__PROBLEM DETAILS__:
The answer must be every record below, repeated exactly.

__RECORD SET__:
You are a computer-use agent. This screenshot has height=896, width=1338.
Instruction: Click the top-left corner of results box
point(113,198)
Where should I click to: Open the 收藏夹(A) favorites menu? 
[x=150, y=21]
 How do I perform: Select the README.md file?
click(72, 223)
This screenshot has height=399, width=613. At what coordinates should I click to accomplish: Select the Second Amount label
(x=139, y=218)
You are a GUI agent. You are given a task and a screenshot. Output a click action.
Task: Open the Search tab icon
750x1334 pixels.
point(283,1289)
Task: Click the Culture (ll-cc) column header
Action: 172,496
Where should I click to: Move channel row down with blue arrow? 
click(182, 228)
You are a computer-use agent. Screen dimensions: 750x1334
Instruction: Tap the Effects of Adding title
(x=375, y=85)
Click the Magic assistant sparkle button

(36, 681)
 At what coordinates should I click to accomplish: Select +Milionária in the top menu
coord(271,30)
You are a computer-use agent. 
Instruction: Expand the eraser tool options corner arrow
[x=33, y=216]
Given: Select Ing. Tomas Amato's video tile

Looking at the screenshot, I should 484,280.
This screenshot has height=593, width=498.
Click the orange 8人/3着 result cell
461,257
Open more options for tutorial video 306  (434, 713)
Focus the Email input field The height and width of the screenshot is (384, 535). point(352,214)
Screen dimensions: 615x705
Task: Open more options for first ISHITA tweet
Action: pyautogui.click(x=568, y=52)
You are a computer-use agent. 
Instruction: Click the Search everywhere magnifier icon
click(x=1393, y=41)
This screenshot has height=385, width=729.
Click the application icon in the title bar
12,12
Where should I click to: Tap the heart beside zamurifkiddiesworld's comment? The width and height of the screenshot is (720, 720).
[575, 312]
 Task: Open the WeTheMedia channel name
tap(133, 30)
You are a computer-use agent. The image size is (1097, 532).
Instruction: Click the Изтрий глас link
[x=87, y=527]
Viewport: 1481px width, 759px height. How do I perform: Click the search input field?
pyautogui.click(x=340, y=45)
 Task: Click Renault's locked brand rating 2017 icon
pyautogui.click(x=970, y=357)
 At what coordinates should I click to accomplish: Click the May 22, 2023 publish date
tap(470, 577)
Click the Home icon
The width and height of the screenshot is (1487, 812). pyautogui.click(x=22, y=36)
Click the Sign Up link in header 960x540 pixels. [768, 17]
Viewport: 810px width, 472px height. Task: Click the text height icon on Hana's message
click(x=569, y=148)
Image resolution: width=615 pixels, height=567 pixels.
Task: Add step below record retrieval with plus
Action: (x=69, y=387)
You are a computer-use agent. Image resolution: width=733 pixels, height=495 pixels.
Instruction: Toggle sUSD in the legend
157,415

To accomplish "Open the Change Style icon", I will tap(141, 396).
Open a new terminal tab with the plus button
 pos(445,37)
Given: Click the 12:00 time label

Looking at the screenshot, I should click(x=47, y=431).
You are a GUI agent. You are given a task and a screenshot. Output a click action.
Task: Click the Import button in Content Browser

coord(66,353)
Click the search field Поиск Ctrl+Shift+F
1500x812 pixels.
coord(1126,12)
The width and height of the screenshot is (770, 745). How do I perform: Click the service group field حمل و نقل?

__RESPONSE TO THE TASK__:
You are a computer-use agent. This screenshot has height=896, width=1338.
Instruction: Click the top-left corner of results box
point(113,198)
Where should I click to: Open the 收藏夹(A) favorites menu? 
[x=150, y=21]
 How do I perform: Select the README.md file?
click(72, 223)
This screenshot has height=399, width=613. At what coordinates should I click to accomplish: Select the Second Amount label
(x=139, y=218)
You are a GUI agent. You are given a task and a screenshot. Output a click action.
Task: Open the Search tab icon
750x1334 pixels.
point(283,1289)
Task: Click the Culture (ll-cc) column header
Action: 172,496
Where should I click to: Move channel row down with blue arrow? 
click(182, 228)
You are a computer-use agent. Screen dimensions: 750x1334
Instruction: Tap the Effects of Adding title
(x=375, y=85)
Click the Magic assistant sparkle button

(36, 681)
 At what coordinates should I click to accomplish: Select +Milionária in the top menu
coord(271,30)
You are a computer-use agent. 
Instruction: Expand the eraser tool options corner arrow
[x=33, y=216]
Given: Select Ing. Tomas Amato's video tile

Looking at the screenshot, I should 484,280.
This screenshot has height=593, width=498.
Click the orange 8人/3着 result cell
461,257
Open more options for tutorial video 306  (434, 713)
Focus the Email input field The height and width of the screenshot is (384, 535). point(352,214)
Screen dimensions: 615x705
Task: Open more options for first ISHITA tweet
Action: pyautogui.click(x=568, y=52)
You are a computer-use agent. 
Instruction: Click the Search everywhere magnifier icon
click(x=1393, y=41)
This screenshot has height=385, width=729.
Click the application icon in the title bar
12,12
Where should I click to: Tap the heart beside zamurifkiddiesworld's comment? The width and height of the screenshot is (720, 720).
[575, 312]
 Task: Open the WeTheMedia channel name
tap(133, 30)
You are a computer-use agent. The image size is (1097, 532).
Instruction: Click the Изтрий глас link
[x=87, y=527]
Viewport: 1481px width, 759px height. How do I perform: Click the search input field?
pyautogui.click(x=340, y=45)
 Task: Click Renault's locked brand rating 2017 icon
pyautogui.click(x=970, y=357)
 At what coordinates should I click to accomplish: Click the May 22, 2023 publish date
tap(470, 577)
Click the Home icon
The width and height of the screenshot is (1487, 812). pyautogui.click(x=22, y=36)
Click the Sign Up link in header 960x540 pixels. [768, 17]
Viewport: 810px width, 472px height. Task: Click the text height icon on Hana's message
click(x=569, y=148)
Image resolution: width=615 pixels, height=567 pixels.
Task: Add step below record retrieval with plus
Action: (x=69, y=387)
You are a computer-use agent. Image resolution: width=733 pixels, height=495 pixels.
Instruction: Toggle sUSD in the legend
157,415

To accomplish "Open the Change Style icon", I will tap(141, 396).
Open a new terminal tab with the plus button
 pos(445,37)
Given: Click the 12:00 time label

Looking at the screenshot, I should click(x=47, y=431).
You are a GUI agent. You are given a task and a screenshot. Output a click action.
Task: Click the Import button in Content Browser

coord(66,353)
Click the search field Поиск Ctrl+Shift+F
1500x812 pixels.
coord(1126,12)
The width and height of the screenshot is (770, 745). How do I perform: Click the service group field حمل و نقل?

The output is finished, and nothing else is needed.